Altiscale Lands $30M To Continue Building Hadoop Cloud Service

When you think of Hadoop, you probably think of a complex on-premises set up in your data center, but Altiscale wants to reduce some of that complexity by moving the whole thing to the cloud and offering Hadoop as a service. Today it got $30M in Series B funding to continue that quest.

The round is led by Northgate, with participation from previous investors Sequoia Capital and General Catalyst Partners. Today’s funding brings Altiscale’s total raised to $42M.

Hadoop is an open source project designed to help companies process big data.

The company also announced it brought Mike Maciag on board to be its Chief Operating officer. Maciag is a seasoned industry veteran with experience at five startups before joining AltiScale. He indicated two had gone public, two were sold and one was still operating.

Maciag, who has seen this process before, says what attracted him to Altiscale was that they have the pieces in place to succeed. As he explained, the company has created the product and proven it works at scale. Now, they need more money to bring that to the next level and take it to a broader market.

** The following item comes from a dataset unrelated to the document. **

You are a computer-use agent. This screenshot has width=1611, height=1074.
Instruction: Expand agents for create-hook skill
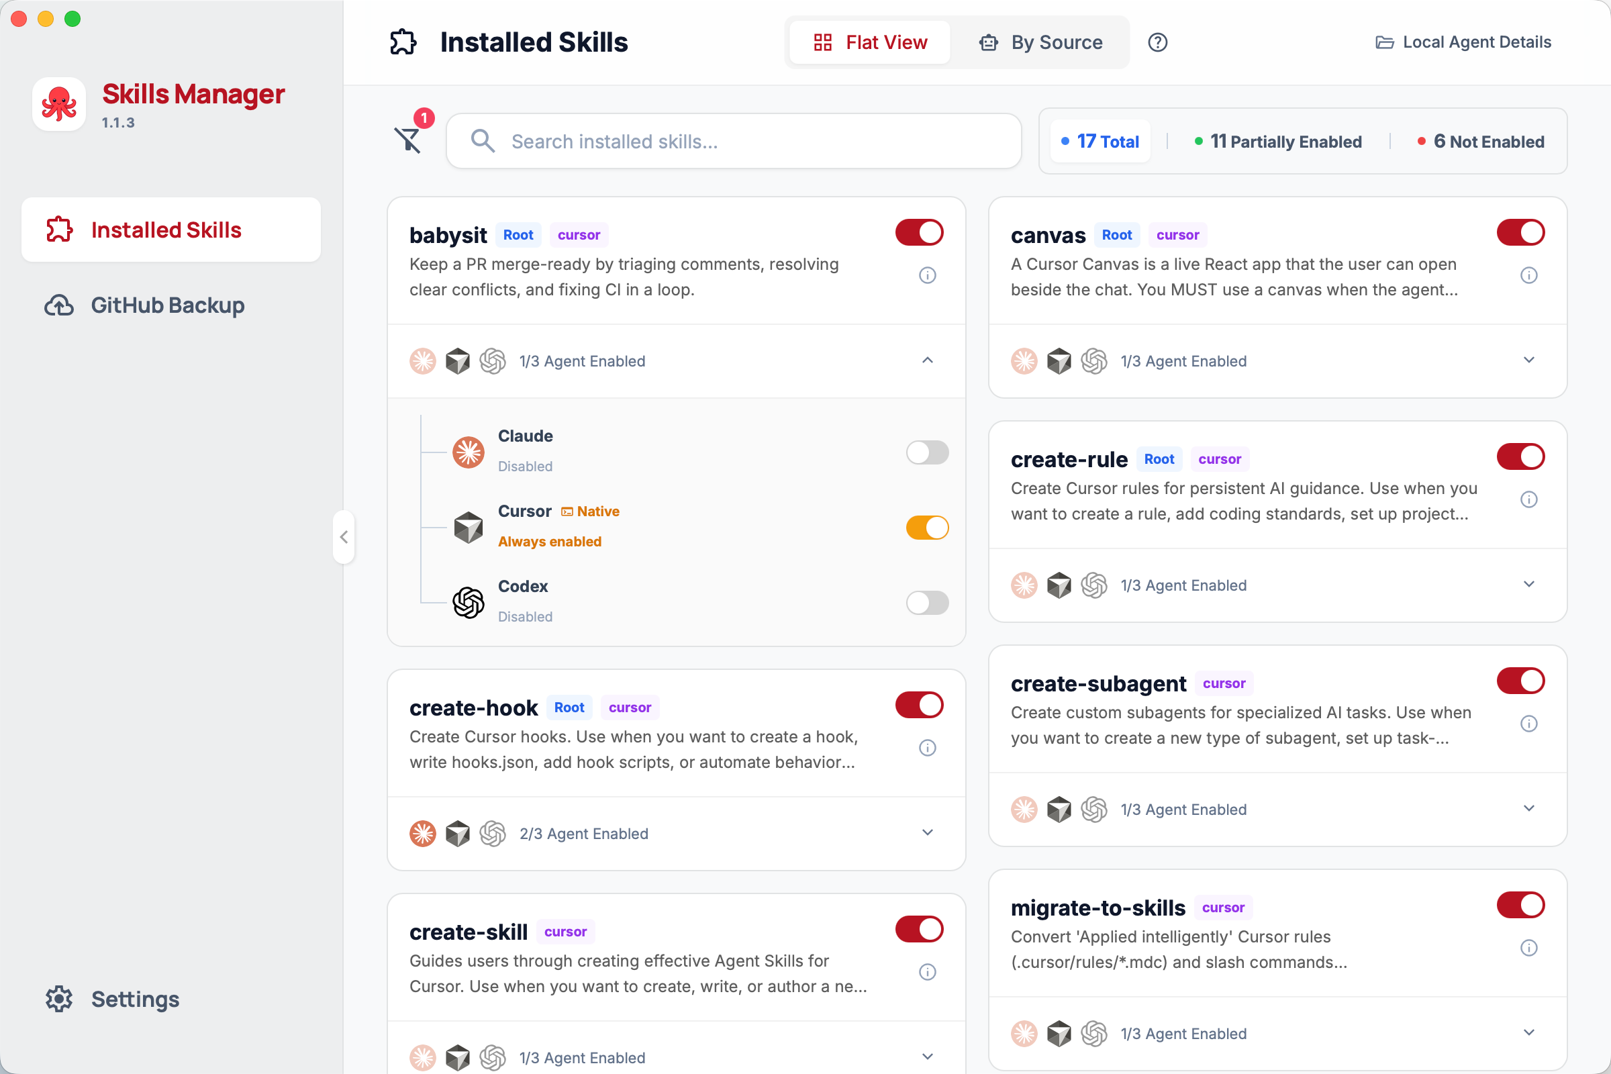[927, 833]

And presumably, it shows investor confidence in the idea. The first $12M got them to this point, but they needed a significant investment to build out an organization to find and support more clients.

What makes Altiscale unusual among Hadoop vendors, is that it was born in the cloud with the express purpose of processing Hadoop workloads. As company founder and CEO Raymie Stata told me, running Hadoop is not a simple matter and it’s still a bit rough around the edges. He got his start at Yahoo! which has a huge organization supporting its Hadoop efforts, but most companies trying to work with Hadoop don’t have that luxury.

He says that’s one of the main reasons he created Altiscale. By putting the service in the cloud, it brings Hadoop to a much wider audience and customers can lean on his company when they hit those inevitable issues. Sometimes the company picks them up in the processing stage and sometimes it’s in the form of a help ticket from the customer, but instead of being forced to track down the problem themselves, customers can leave it to Altiscale to do that.

And he says, that process of solving the problem can be reduced from days to hours because his company is entirely focused on Hadoop. Whereas for most IT departments it’s just another problem among many to track down.

It’s worth noting that Hadoop has been a hot commodity lately.  Just recently Hortworks, another Hadoop vendor announced it was going public by filing an S-1. Last March Cloudera announced a valuation of more than $4B.